Un precipicio directo a la oscuridad. Eso parecía la sede de la soberanía en la mañana del pasado martes, cuando el Partido Popular jugaba todavía a la contra de la Iniciativa Legislativa Popular, sacando a sus mejores enmascarados de esa lucha libre mexicana con argumentario y portavocía para que pregonaran a transistores, pantallas y televisores no solo que votarían en contra de la admisión a trámite, sino que, en el colmo de la desfachatez, bautizarían a su propio proyecto de Ley Hipotecaria con el nombre de aquella que estaban dispuestos a tumbar. En la agenda, pegada a esta infamia, figuraba la defensa apasionada de las corridas de toros. Nuestra política parlamentaria finalizaba su descenso a los abismos y, con ella, mi esperanza.

Las cosas empeoran justo antes de mejorar. Tal parece el caso con la chapucera comparecencia de Draghi, que incluyó inhibidores para impedir a los ciudadanos saber y a los periodistas informar. Fracaso total de ambas intenciones y retrato inmortal de uno de los peores presidentes del Congreso de toda nuestra democracia, que asistió impasible a la respuesta de Draghi a un periodista: “para mí no era un problema”, dijo el señor feudal sobre la retransmisión de su comparecencia en abierto. Nos habían tomado el pelo. En el templo de la soberanía nos habían tomado el pelo.

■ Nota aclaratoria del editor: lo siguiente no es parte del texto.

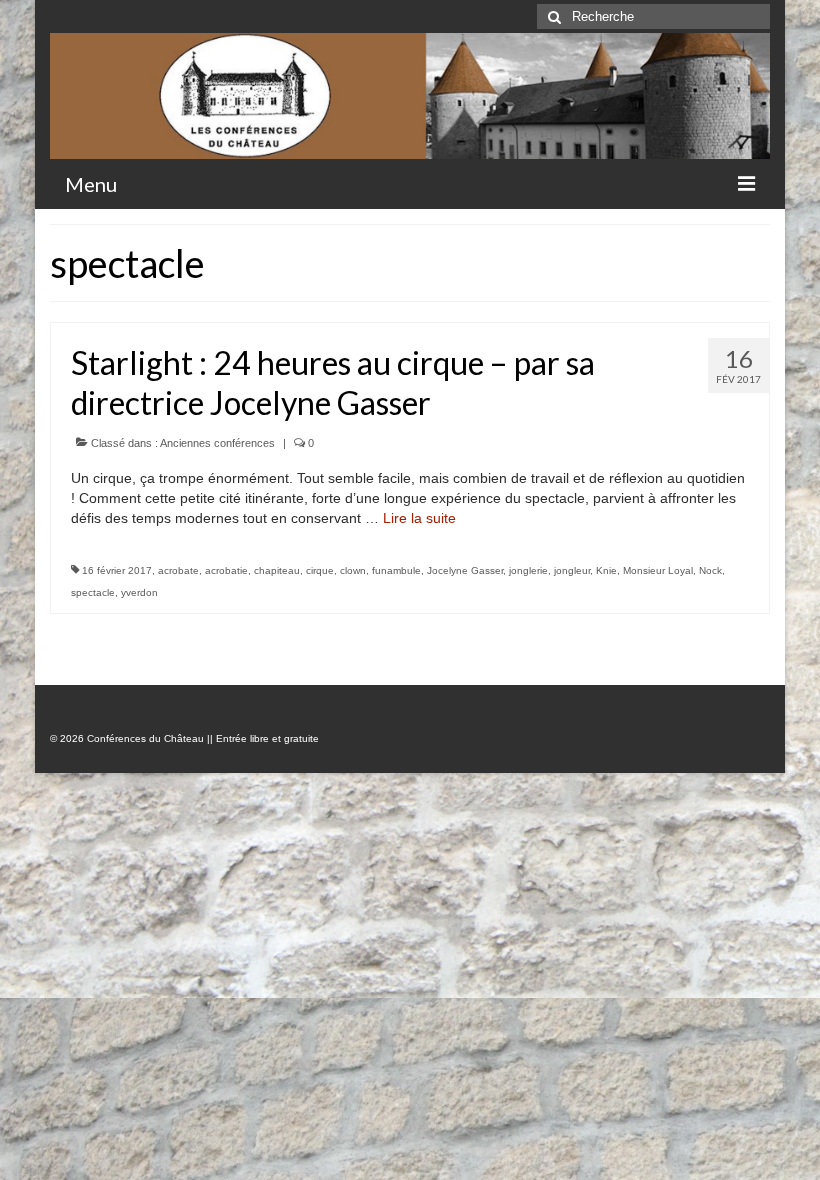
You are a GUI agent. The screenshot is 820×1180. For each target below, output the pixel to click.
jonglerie (528, 570)
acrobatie (226, 570)
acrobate (178, 570)
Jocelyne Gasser (465, 570)
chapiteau (277, 570)
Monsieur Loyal (658, 570)
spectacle (93, 592)
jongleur (572, 570)
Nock (710, 570)
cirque (320, 570)
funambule (396, 570)
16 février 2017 (117, 570)
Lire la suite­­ (419, 518)
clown (353, 570)
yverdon (139, 592)
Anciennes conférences (217, 443)
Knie (606, 570)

En medio de la vorágine, una desgracia hizo desbordar el vaso y caer el cielo: otro trágico homicidio por deuda: esa asesina despiadada de la que nadie quiere ser educador, víctima o padre. Tras el suceso, con las protestas atravesando los muros del Congreso y una temperatura de calle que tornaba en olla a presión, el Partido Popular cambió el sentido de su voto: La Iniciativa Legislativa Popular contra el drama de los desahucios sería tramitada. Triste país en el que solo se negocia post mortem.

Me preocupa mucho que el suicidio por desahucio se convierta en una epidemia contagiosa. A todos los desesperados: si te quitan la casa, no dejes que te quiten la vida. Resiste, pide ayuda. Pues bien poco podemos esperar de un Parlamento que, duro de oído, solo escucha cuando los gritos atraviesan las paredes `por desesperación.

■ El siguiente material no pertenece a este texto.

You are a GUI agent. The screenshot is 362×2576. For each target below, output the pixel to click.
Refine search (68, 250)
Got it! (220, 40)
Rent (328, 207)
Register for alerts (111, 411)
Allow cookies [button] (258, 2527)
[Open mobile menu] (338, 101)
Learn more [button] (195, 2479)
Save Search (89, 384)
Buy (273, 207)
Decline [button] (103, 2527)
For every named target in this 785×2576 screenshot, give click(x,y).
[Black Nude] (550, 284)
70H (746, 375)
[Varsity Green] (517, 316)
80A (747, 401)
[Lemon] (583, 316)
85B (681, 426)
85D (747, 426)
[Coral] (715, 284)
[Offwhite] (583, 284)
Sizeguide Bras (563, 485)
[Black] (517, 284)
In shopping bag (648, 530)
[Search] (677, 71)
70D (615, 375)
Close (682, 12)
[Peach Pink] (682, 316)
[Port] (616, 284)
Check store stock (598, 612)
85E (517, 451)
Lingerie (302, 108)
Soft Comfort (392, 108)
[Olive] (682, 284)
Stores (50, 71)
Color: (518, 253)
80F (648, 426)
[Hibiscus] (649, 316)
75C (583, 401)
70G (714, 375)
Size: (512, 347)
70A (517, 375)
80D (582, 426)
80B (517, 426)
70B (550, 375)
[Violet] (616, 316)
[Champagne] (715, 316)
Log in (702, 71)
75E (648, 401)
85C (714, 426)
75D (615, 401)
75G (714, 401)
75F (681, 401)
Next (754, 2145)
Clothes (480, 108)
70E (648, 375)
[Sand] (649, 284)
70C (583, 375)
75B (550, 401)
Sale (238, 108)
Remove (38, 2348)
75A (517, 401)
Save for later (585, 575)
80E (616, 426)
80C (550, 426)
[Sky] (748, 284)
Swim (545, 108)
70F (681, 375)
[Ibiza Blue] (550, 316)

Sea como fuere, llega el momento de la verdad para los diputados del Congreso. Ahora veremos quién apoyaba de verdad y quién lo hacía de boquilla. Veremos si se unen al ciudadano o lo pisan con bota -o botín- y lo dejan en la carretera. Toca elegir.

Como ven, no soy de lo más optimista en cuanto a la posibilidad de una regeneración política que cierre de una vez la herida entre gobernantes y gobernados. No puedo más que felicitar al Partido Popular por su cambio de criterio: esos quince minutos fueron los que un lluvioso martes separaron a la democracia del abismo. Sin embargo, que Luis Bárcenas pueda seguir a sueldo del partido, que Carlos Floriano se haga un lío y que el presidente del Gobierno siga solucionando corrupción con mutis por el foro me hace temer que abrir una espita no bastará para evitar que explote toda la caldera.

En cuanto a ustedes, ciudadanos, no cejen en el empeño. Que nos hayan aflojado un poco la soga no significa que ésta ya no envuelva nuestro maltrecho cuello. No quiero que sea el fin.

Post scríptum

Entre el dirigente del PP de San Martín detenido en el marco de la Operación Pokemon y la gestora que se ha impuesto desde Génova 13 a la agrupación gijonesa desplazando a Pilar Fernández Pardo, no me llegan las reescrituras al palimpsesto. El traje regional siempre le ha picado un poco a los populares y la era está pariendo un avispero que le ocupa la vecindad a la gaviota. Nuestra democracia ya tiene añitos, pero se le atraganta por Norte, Sur, Este y Oeste a las grandes formaciones políticas por la falta de costumbre. A pesar de ello, todavía queda por librarse la gran batalla entre dedo y demo.

Por si esto no fuera suficiente, un meteorito se desintegró en el cielo ruso causando un millar de heridos debido a los fragmentos, que ya pueden adquirirse por internet.

Benedicto en funciones, ora pro nobis.